M-Systems, best known for its DiskOnKey line of flash drives, which attach to a PC's Universal Serial Bus port, said in a statement that it has signed an agreement with Microsoft to develop "customised memory units for future Xbox products and services."

Ronit Maor, chief financial officer at Israel-based M-Systems, said the company could not discuss details of the contract. But Maor said the devices under development would be of significantly higher capacity than the 8MB Xbox memory units Microsoft currently sells to save game and user data. "What we're going to offer for the Xbox doesn't currently exist," Maor said.

The M-Systems announcement comes shortly after Microsoft revealed plans for expanding Xbox Live, the online game service it runs, to include limited online storage capabilities. The combination has bolstered speculation that Microsoft will drop the hard drive from the next version of the Xbox to cut production costs for the money-losing console.
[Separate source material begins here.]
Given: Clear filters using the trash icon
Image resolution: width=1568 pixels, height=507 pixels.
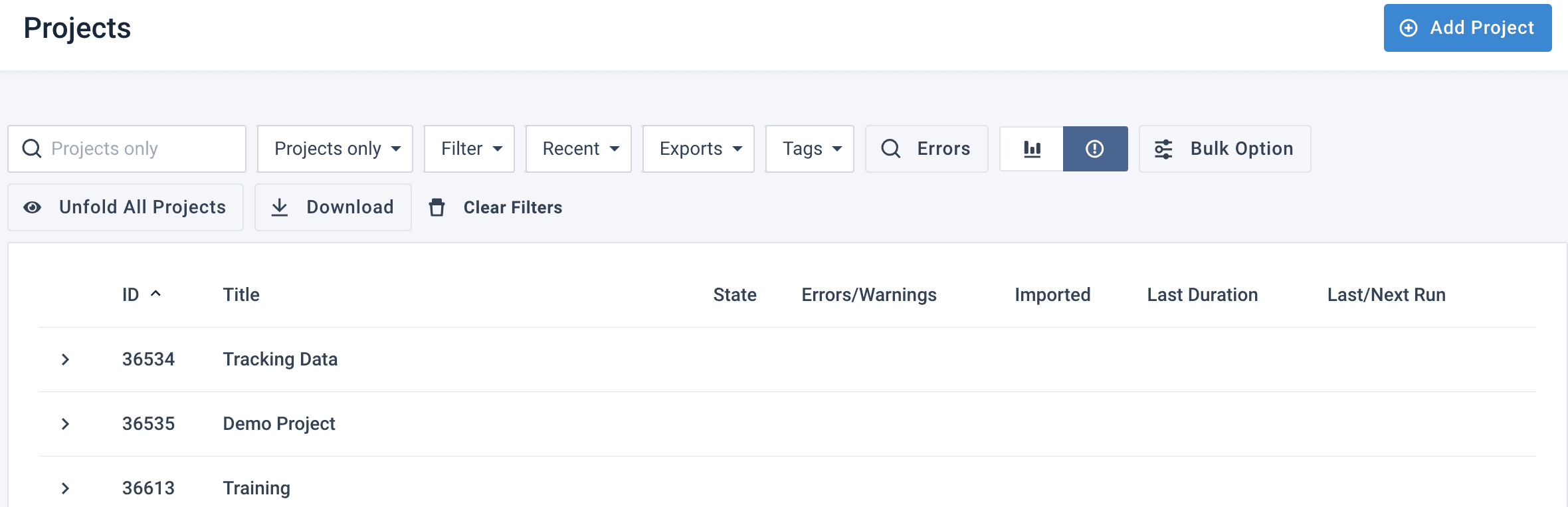Looking at the screenshot, I should (437, 208).
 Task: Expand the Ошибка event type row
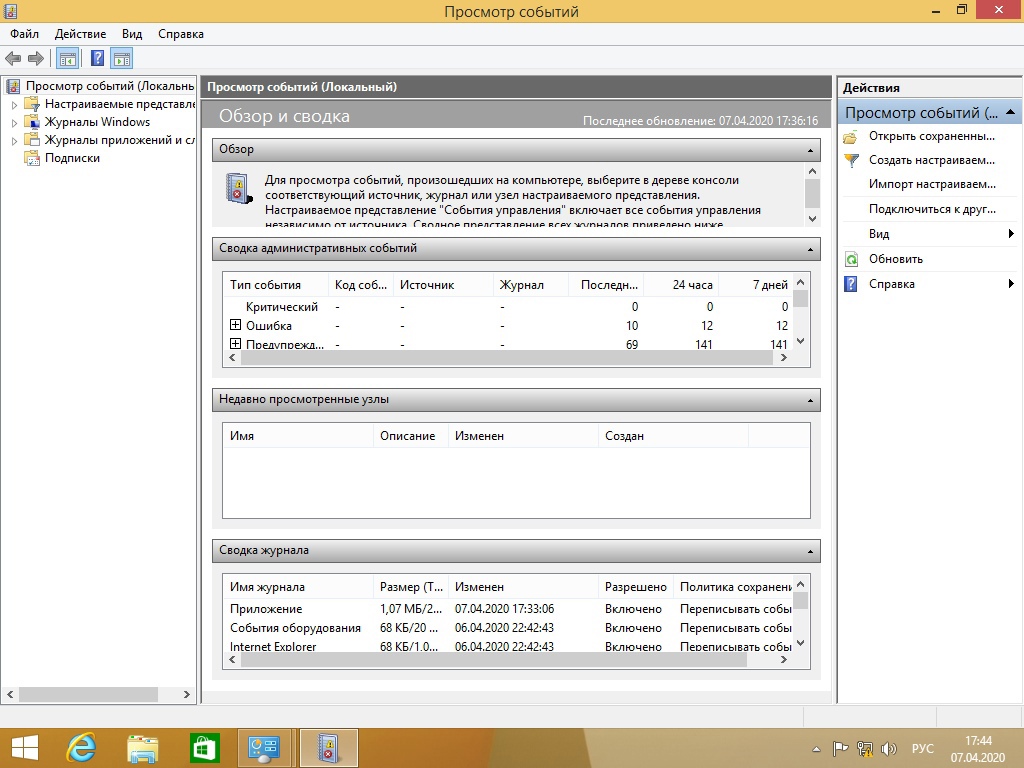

Microsoft representatives declined to comment on the company's plan for next-generation Xbox hardware.

Jay Srivatsa, a senior analyst at research firm iSuppli, said the Xbox hard drive so far has been used mainly for ancillary functions like saving progress in a game, not to improve the way games work. Sacrificing the hard drive could be a relatively painless way to trim $10 (£5.31) or $20 per unit from production costs. "I can see why they'd attempt to do that -- the hard disk usage on the current Xbox has been pretty minimal," he said. "At some point, this has got to be a profitable business for Microsoft. They have to draw some lines; look at what can they take out."

The current Xbox will gain another storage option late this year, when Microsoft releases an "extender kit" for attaching the console to a PC running Windows XP Media Centre, noted P.J. McNealy, an analyst at American Technology Research. That and expanded online features could obviate the need for a hard drive, he said.

"If the network is robust enough to handle some of the processing, and you have a fast-enough connection, you can push some of the functionality of the hard drive back onto the network," McNealy said.

Richard Doherty, president of research firm The Envisioneering Group, said adding recording functionality to the Xbox's DVD drive would be a cheaper way to provide storage than a hard drive and would rob hackers of one of their primary tools for making the Xbox perform unauthorised tricks. "The hard drive became a liability in relation to those units that were hacked," Doherty said.